Il va de soi que le cadre des relations entre la CSCE - y compris son
assemblée parlementaire - et d'autres organisations au niveau européen
ne manquerait par d'être affecté par toute modification du
scénario exposé plus haut. A titre d'exemple, si la Communauté
européenne décide d'adopter une politique commune en matière
de sécurité, prolongement apparemment logique d'une politique
étrangère commune, le cadre des relations intra-européennes
en matière de sécurité en sera nécessairement
modifié même si cela n'entraîne pas forcément
un affaiblissement des institutions existantes - et, en particulier, de
la CSCE.
Les récents événements qui ont marqué l'ancienne
URSS et l'accélération du processus de désintégration
de l'Union ont fait peser des doutes sérieux sur l'avenir des dispositions
relatives à la sécurité en Europe, y compris le traité
sur les FCE. La crise yougoslave, notamment, a démontré
la fragilité du processus de la CSCE et mis en relief la faiblesse
des instruments dont elle dispose. Nous ne devons pas pour autant en conclure
que la CSCE ne peut pas devenir un cadre valable de mise en oeuvre des
objectifs énoncés dans la Charte de Paris.

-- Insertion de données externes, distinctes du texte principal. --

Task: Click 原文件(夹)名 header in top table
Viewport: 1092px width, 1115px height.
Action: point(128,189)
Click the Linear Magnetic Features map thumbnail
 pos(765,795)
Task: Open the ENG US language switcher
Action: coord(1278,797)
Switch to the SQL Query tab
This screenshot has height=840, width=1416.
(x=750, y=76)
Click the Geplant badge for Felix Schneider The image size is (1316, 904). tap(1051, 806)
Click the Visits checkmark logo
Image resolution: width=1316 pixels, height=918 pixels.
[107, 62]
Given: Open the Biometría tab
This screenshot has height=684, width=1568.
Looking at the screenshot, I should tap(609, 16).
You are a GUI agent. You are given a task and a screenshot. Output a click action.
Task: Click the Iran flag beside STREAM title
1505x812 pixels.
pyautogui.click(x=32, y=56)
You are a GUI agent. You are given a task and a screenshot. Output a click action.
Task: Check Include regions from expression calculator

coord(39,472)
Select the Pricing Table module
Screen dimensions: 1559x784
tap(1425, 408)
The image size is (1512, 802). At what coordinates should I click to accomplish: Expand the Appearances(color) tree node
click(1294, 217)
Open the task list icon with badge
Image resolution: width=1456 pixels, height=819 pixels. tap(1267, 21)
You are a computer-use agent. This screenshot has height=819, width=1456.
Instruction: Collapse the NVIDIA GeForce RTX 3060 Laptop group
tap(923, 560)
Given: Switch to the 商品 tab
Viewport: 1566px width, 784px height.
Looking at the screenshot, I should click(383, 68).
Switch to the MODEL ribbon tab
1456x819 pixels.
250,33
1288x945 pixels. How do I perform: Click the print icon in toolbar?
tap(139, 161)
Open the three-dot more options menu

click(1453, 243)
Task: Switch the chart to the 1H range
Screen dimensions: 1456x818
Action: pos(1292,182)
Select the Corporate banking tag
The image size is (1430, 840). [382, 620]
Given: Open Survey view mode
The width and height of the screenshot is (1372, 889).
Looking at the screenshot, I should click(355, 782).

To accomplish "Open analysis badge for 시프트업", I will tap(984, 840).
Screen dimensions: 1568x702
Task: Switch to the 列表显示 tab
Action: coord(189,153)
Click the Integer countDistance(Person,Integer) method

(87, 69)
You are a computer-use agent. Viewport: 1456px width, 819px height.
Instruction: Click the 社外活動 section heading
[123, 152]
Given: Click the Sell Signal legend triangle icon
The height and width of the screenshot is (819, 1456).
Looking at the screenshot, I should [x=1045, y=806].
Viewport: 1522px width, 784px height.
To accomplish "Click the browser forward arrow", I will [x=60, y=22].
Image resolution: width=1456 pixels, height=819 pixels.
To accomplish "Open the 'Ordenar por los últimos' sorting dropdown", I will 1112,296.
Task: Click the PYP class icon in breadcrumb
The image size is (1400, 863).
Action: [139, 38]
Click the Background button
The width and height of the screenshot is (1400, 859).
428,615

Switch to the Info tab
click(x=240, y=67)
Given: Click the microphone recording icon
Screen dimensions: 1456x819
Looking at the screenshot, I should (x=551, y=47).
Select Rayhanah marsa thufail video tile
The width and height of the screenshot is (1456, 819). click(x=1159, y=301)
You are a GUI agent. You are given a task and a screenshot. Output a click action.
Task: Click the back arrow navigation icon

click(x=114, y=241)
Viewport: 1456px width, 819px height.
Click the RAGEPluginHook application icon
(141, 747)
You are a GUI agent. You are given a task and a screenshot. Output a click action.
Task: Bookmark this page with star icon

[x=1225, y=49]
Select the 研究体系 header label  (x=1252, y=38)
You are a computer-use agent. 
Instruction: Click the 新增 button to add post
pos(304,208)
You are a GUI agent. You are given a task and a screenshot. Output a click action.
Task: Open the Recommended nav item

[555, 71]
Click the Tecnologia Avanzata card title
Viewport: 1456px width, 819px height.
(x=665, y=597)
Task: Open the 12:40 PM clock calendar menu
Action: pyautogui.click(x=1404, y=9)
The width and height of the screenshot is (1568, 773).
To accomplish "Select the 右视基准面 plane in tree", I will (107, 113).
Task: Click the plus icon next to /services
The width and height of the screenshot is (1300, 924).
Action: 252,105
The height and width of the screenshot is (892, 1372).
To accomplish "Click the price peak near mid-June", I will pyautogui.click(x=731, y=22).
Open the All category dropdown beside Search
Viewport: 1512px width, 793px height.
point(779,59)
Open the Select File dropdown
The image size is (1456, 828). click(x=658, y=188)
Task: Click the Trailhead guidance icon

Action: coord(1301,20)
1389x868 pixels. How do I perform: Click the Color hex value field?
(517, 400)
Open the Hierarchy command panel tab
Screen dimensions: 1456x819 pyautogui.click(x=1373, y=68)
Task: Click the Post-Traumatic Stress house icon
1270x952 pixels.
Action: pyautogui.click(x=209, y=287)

En effet, la CSCE conservera dans tous les cas une dimension unique :
son envergure. Elle constitue le seul cadre de sécurité
paneuropéen englobant intégralement la communauté
euro-atlantique, de Vancouver à Vladivostok. En outre, ce cadre
de sécurité ne se limite pas à l'examen des aspects
purement militaires puisqu'il considère également la stabilité
démocratique, institutionnelle, économique et sociale comme
une dimension indispensable. Grâce à cette vocation globalisante
la CSCE peut produire, sur une Europe marquée par l'instabilité
et dominée par les déséquilibres, un effet catalyseur
d'intégration, voire servir de plate-forme pour une extension de
ce climat de sécurité et de coopération à
toute la région euro-méditerra-néenne. Pour toutes
ces raisons, la coopération avec les autres institutions sera non
seulement profitable à la CSCE mais également - et c'est
là l'essentiel - à ces institutions et à l'ensemble
du processus d'intégration européenne.
(1) Texte paru dans la Revue de l'OTAN n° 6, décembre
1990, p. 31.
(2) Le texte de la Déclaration de Londres est
paru dans la Revue de l'OTANn°4, août 1990, p. 32.
(3) L'Estonie, la Lettonie et la Lituanie ont adhéré
au mois de septembre.
(4) Voir la Déclaration sur les fonctions essentielles
de sécurité de l'OTAN dans l'Europe nouvelle et le communiqué
parus dans la Revue de l'OTAN n° 3, juin 1991, pp. 30 - 33.